Activity:
Search the data for the word "Task". Reproduce every line where it is found.

**** Source material

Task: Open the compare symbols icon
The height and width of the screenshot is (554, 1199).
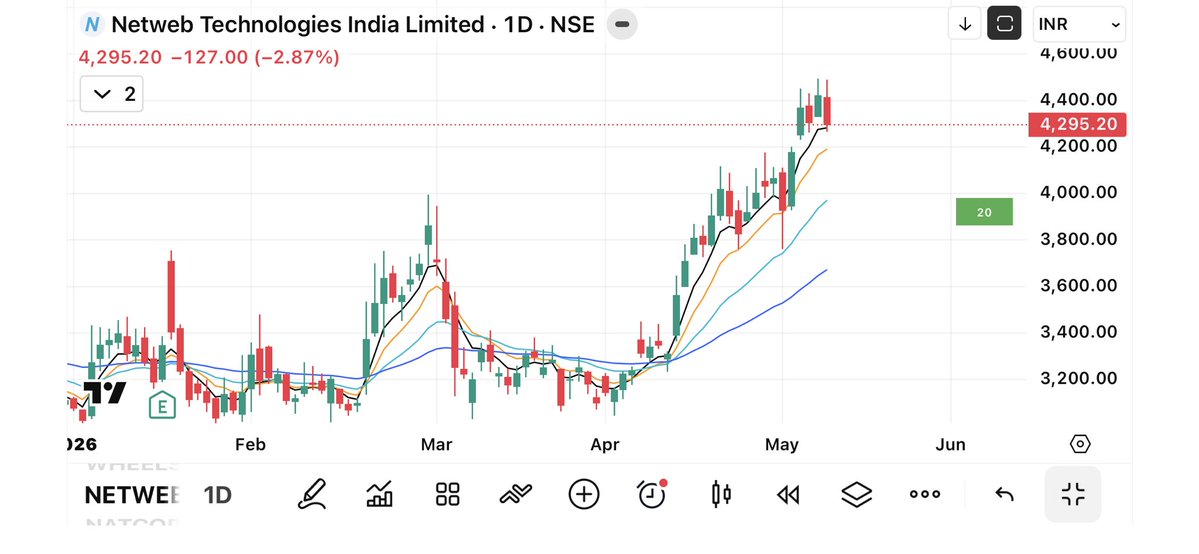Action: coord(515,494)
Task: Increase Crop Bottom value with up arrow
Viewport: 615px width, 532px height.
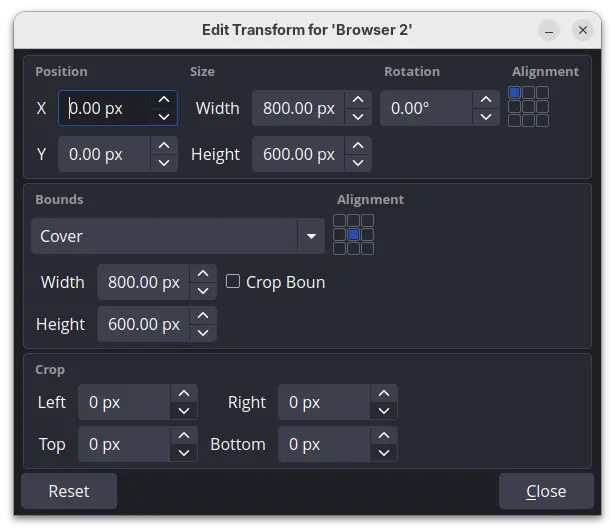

********

Expected answer:
Task: Open the compare symbols icon
Task: Increase Crop Bottom value with up arrow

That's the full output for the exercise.